Diário da Peste,
27 de março
Levanto os calcanhares, depois a ponta dos pés.
Um jogo de futebol Grémio-Flamengo.
"Páre de viver com dores nas articulações", televendas na televisão.
Carrego num botão.
Oração do Papa pela humanidade, canal 1.
A Praça do Vaticano vazia.
O Papa fala para um enorme espaço vazio.
Ouço em muitas casas pessoas a ajoelharem-se.
Há coisas que se conseguem ouvir em determinadas alturas e noutras não.
Nestes dias ouve-se tudo.
Até o barulho de alguém a curvar-se a muitos quilómetros de distância.
Os sinos tocam na basílica de São Pedro.
A arte de tocar sinos, uma arte das mãos, do controlo da força.
Sinos que não aceitam ser tocados por mecanismos.
Sinos de metal humano.
Mas nestes dias por vezes têm sido as máquinas a ficar no seu posto, a cumprir a sua missão, sem medo.
É preciso por vezes homenagear as máquinas.
Elas ficam.
Alguém me diz que não havia ninguém para tocar os sinos.
Só as máquinas.
Auden: “… sofrem, não fazem outra coisa."
Não falava das máquinas.
Desenhos animados, canal 2.
Programas da tarde: que lhe parece tudo isto? Pergunta alguém a alguém.
Não sei de que falavam, mas um deles responde e o outro ouve.
Canais de informação: um, dois, três, quatro, cinco. Páro de contar.
Bérgamo, cidade terrivelmente atingida.
Ajudem-nos, diz o director de um hospital em Bérgamo.
Uma adolescente de 13 anos morre em França.
A indústria de luxo francesa de perfumes produz álcool protector.
Não há melhor cheiro que o cheiro de um humano vivo.
Quatro enfermeiros elevam um corpo à porta do hospital e transportam-no apoiado nos ombros - um doente, está vivo.
Nos Estados Unidos há milhares e milhares de infectados.
Camionistas a avançar numa Europa deserta.
Um programa sobre cães que não podem ir para nenhuma casa porque não têm ainda os papéis em ordem para serem adoptados.
Cães com problemas mentais, falta de companhia.
Cães com cotovelos partidos, radiografias de patas de cães.
Depois de vermos tantas radiografias de pulmões fica estranho vermos radiografias de patas ou de pernas.
Nestes dias, parece que o corpo humano só tem pulmões.
Assustamo-nos com a presença do resto do corpo.
Parece uma invasão.

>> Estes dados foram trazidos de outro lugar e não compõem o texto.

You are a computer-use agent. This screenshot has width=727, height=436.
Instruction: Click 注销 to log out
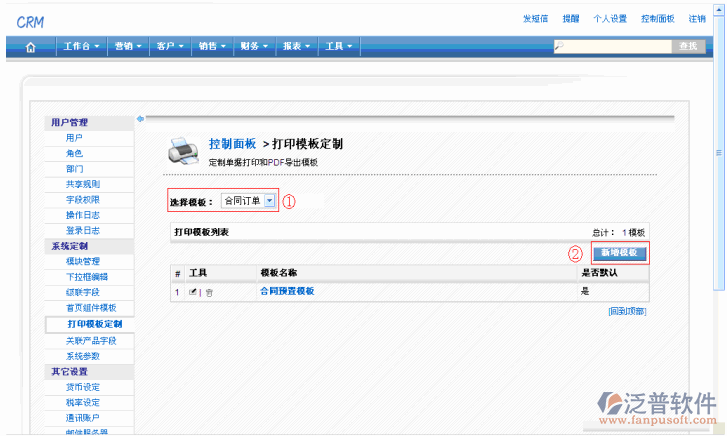coord(697,19)
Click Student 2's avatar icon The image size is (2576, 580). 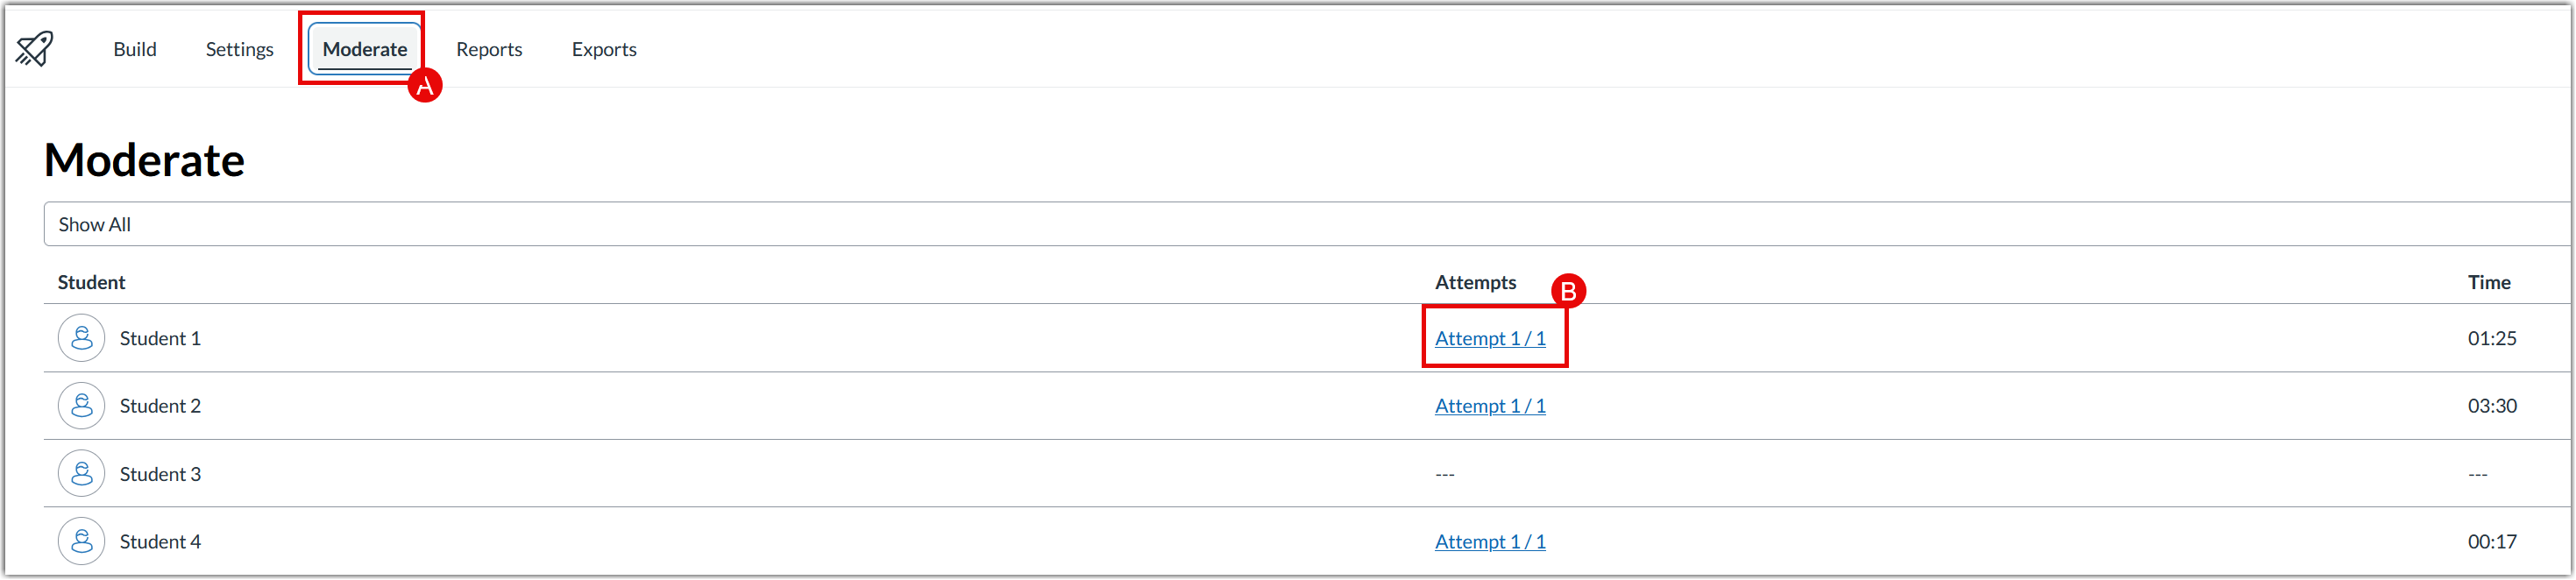81,405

Um insulto.
Televisão, canal abaixo.
Um programa que se chama ilha do amor, em que homens e mulheres cobertos de tatuagens e em fato de banho fingem cuidar de uma criança que afinal é um boneco.
O boneco, que imita um bebé, chora e julgo que cada casal bem musculado recebe pontos pelo tratamento que dão ao bebé boneco.
Covid 19, dúvidas num canal: como dar banho e ao mesmo tempo guardar distância em relação a alguém que esteja infectado e seja incapaz de se mover.
50 idosos vão de um lar para um hotel.
Aí vem Everton, vamos ver o que faz. O relato do Grémio-Flamengo.
Jogo gravado a passar num canal.
Não vi o que Everton fez.
Levanto-me para ir buscar uma maçã.
Uma faca, uma maçã, uma aura negra em volta.
É preciso comer.
Uma menina, em Itália, sopra numa maçã como se estivesse a apagar as velas de um bolo, sopra para afugentar o vírus.
Há um ritual.
Comer uma maçã torna-se simbolicamente um aniversário.
Os aniversários passam a ser diários.
Auden: "Aqui a guerra é impotente como um monumento"
Um amigo manda-me um sms, pergunta-me pelo meu anjo, o anjo de pano.
Respondo que não o vejo há dias. Que o perdi de vista.